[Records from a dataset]
* * * * *
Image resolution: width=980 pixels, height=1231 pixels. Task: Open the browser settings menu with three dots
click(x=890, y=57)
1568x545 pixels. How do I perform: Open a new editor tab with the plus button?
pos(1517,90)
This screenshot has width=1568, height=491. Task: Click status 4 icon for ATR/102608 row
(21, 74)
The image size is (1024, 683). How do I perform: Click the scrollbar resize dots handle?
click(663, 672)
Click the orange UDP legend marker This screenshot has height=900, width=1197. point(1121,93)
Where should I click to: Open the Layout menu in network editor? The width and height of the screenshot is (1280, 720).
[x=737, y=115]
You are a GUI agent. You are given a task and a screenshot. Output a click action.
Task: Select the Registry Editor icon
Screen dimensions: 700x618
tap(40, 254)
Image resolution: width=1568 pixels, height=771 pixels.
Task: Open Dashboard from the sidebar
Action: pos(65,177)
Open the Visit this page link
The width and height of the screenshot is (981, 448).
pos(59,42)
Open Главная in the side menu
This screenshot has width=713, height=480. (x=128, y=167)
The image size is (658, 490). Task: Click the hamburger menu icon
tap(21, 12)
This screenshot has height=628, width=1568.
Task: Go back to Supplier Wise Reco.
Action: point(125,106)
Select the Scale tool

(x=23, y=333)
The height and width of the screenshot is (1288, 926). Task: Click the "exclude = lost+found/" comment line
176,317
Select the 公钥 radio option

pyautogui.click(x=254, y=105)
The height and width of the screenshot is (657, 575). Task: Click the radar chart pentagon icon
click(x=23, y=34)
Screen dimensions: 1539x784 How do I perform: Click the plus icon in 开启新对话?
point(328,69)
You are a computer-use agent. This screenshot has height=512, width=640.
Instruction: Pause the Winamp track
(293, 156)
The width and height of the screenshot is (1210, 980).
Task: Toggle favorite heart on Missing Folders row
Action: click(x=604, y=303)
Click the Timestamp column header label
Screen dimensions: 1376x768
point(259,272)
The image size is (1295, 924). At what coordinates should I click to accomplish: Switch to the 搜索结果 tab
* * * * *
WHAT YOU HAVE TO DO> Retype all of the data exactly, so that nothing differs from what is given.

TASK RESPONSE>
Image resolution: width=980 pixels, height=1231 pixels. Task: Open the browser settings menu with three dots
click(x=890, y=57)
1568x545 pixels. How do I perform: Open a new editor tab with the plus button?
pos(1517,90)
This screenshot has width=1568, height=491. Task: Click status 4 icon for ATR/102608 row
(21, 74)
The image size is (1024, 683). How do I perform: Click the scrollbar resize dots handle?
click(663, 672)
Click the orange UDP legend marker This screenshot has height=900, width=1197. point(1121,93)
Where should I click to: Open the Layout menu in network editor? The width and height of the screenshot is (1280, 720).
[x=737, y=115]
You are a GUI agent. You are given a task and a screenshot. Output a click action.
Task: Select the Registry Editor icon
Screen dimensions: 700x618
tap(40, 254)
Image resolution: width=1568 pixels, height=771 pixels.
Task: Open Dashboard from the sidebar
Action: pos(65,177)
Open the Visit this page link
The width and height of the screenshot is (981, 448).
pos(59,42)
Open Главная in the side menu
This screenshot has width=713, height=480. (x=128, y=167)
The image size is (658, 490). Task: Click the hamburger menu icon
tap(21, 12)
This screenshot has height=628, width=1568.
Task: Go back to Supplier Wise Reco.
Action: point(125,106)
Select the Scale tool

(x=23, y=333)
The height and width of the screenshot is (1288, 926). Task: Click the "exclude = lost+found/" comment line
176,317
Select the 公钥 radio option

pyautogui.click(x=254, y=105)
The height and width of the screenshot is (657, 575). Task: Click the radar chart pentagon icon
click(x=23, y=34)
Screen dimensions: 1539x784 How do I perform: Click the plus icon in 开启新对话?
point(328,69)
You are a computer-use agent. This screenshot has height=512, width=640.
Instruction: Pause the Winamp track
(293, 156)
The width and height of the screenshot is (1210, 980).
Task: Toggle favorite heart on Missing Folders row
Action: click(x=604, y=303)
Click the Timestamp column header label
Screen dimensions: 1376x768
point(259,272)
The image size is (1295, 924). At what coordinates should I click to accomplish: Switch to the 搜索结果 tab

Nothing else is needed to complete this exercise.